Thanks to support from the National Endowment for the Arts, SPD was able to feature books from some sixty publishers at the 2009 Guadalajara International Book Fair, better known in Mexico as the Fil (Feria Internacional del Libro), the world’s second largest book fair and an impressive event in many ways. While the fair focuses on Spanish language books, each year the FIL celebrates a particular country or city from abroad. This year Los Angeles had that honor, and so along with a handful of other independent publishers (including The Getty, Children’s Book Press, Heyday, Red Hen, Tia Chucha and Cinco Puntos), SPD books (related in some way to LA) were the very first books most visitors saw upon entering the LA Pavilion, which also served as the main entrance to the entire expo. A magnificent presentation put on by the NEA and Los Angeles Department of Cultural Affairs included a uniquely designed open bookstore space, under giant floating balloons upon which independent art films were projected, by a giant wall where an interactive display of LA writers’ names were projected, by a dazzling display of Chicano lowrider vehicles (compliments of Tia Chucha), and of course, groovy music and various lounge seating areas.

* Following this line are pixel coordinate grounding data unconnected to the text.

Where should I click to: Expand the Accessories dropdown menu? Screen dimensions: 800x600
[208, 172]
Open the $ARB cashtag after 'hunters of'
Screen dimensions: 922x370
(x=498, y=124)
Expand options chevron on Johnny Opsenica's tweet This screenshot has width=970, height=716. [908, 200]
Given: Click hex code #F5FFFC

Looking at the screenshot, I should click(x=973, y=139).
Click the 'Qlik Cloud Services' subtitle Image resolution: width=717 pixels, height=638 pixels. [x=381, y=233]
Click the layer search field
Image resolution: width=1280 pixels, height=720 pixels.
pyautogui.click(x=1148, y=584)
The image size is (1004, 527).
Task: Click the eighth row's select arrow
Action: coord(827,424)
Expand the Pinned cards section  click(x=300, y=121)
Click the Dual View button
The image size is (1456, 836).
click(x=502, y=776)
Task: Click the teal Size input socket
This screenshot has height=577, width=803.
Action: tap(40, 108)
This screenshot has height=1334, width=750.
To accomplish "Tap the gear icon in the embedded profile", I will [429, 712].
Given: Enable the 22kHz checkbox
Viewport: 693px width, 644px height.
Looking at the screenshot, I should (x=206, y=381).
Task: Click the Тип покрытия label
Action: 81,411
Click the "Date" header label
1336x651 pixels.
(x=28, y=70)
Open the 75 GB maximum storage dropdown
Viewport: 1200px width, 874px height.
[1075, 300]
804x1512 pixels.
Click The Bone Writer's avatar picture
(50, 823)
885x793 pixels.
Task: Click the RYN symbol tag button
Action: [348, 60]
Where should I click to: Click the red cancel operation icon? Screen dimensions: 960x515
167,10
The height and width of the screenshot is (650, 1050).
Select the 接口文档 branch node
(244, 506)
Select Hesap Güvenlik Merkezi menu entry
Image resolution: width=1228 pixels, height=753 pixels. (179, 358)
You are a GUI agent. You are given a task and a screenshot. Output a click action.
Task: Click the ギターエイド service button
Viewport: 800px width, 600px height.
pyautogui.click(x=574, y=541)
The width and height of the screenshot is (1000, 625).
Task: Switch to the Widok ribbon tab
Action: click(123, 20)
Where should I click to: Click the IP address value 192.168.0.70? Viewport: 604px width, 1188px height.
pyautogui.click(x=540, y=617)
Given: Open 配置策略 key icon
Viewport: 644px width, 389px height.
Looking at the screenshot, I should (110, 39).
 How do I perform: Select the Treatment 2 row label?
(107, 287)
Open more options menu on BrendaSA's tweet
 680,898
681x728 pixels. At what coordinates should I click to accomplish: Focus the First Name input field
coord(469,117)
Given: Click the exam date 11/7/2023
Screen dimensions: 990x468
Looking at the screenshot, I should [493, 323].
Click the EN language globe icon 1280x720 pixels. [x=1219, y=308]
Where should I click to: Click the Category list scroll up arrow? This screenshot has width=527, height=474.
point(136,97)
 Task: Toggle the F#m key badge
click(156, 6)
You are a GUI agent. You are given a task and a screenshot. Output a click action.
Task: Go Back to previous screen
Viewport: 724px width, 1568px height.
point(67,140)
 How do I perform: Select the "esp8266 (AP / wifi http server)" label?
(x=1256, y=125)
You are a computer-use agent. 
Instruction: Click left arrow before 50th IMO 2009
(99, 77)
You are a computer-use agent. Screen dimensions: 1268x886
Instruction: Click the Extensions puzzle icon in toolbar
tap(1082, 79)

The FIL goes on for an astounding nine days, running on selected days from 9am straight through to 11pm. The focus is on literary titles and it serves both the trade (librarians, booksellers, agents) as well as the general public. In addition to innovative displays and a huge roster of readings and panel discussions, one strolling around the FIL can enjoy wandering mariachis, tequila and many other surprises. Many of the booths feature attractive young women striking enticing poses (apparently in Spanish they are known as edicones—“hostesses”—though we dubbed them “booth bunnies”). Despite the absence of booth bunnies in the LA pavilion, crowds perused our wares and showed considerable interested in these here rare English language literary offerings.
Live events throughout the day featured such Latin American literary luminaries as Carlos Fuentes and the poet José Emilio Pacheco, and such USA writers such as Ray Bradbury and Jane Smiley. I was able to enjoy several of these programs, despite my remedial Spanish, through live, simultaneous translation provided through free headsets. I particularly enjoyed when Pacheco (who was there for a 70th birthday tribute) was asked if he thought there was an audience for poetry. His response: “No, there is no audience for poetry, but there are readers.” Ray Bradbury, just on the cusp of 90 years old and now nearly blind, appeared through a video simulcast, with translators in both countries. A young writer asked for advice to those just starting out. His reply, as best as I can recall: “It’s simple. Do what you love and love what you do. If your friends don’t support you, call them up and tell them they’re fired! You must jump off the cliff and then your wings will grow.” These sessions were packed with readers, including many high school and college students. Nighttime at the FIL the exhibition halls fills to overflowing with readers buying books—quite a sight to see. Perhaps one day our own BEA (Book Expo America, North America’s largest trade show) will also welcome individual readers in this same way.
All of Guadalajara seems to participate in the FIL. Whereas those not working in publishing here would scarcely know what BEA even was, let alone if it were taking place in their own city, nearly anyone in Guadalajara knows about the FIL. All of the museums featured related exhibitions (in this case, shows on loan from the Getty, the Los Angeles County Museum of Art, and other California art institutions), the University of Guadalajara featured a series of LA noir films, and every night there were free or low-cost dance, theater and music performances, some large enough to fill circus tents. These culminated on the final Saturday night with a performance by Los Lobos (which I was able to enjoy from backstage, while snacking on los chips de Los Lobos and enjoying their generously offered tequila). But the FIL overall really is about books, and mostly literary books. The folks at the NEA, particularly Jon Peede, the Director of Literature there, worked tirelessly in maneuvering all of the red tape and complicated trade permissions necessary for us to feature our books. The NEA staff missed Thanksgiving with their families to arrive early and make sure all the books had arrived and were displayed correctly. They made it possible for us to showcase not only SPD books at a major international fair, but to have them in the absolute place of honor in the expo halls. It was a thrilling experience to have SPD titles featured in this way and to have so many readers from another country spend time with our books and purchase them. If you ever plan a trip to Guadalajara (and I strongly suggest you do!), be sure to go during the FIL.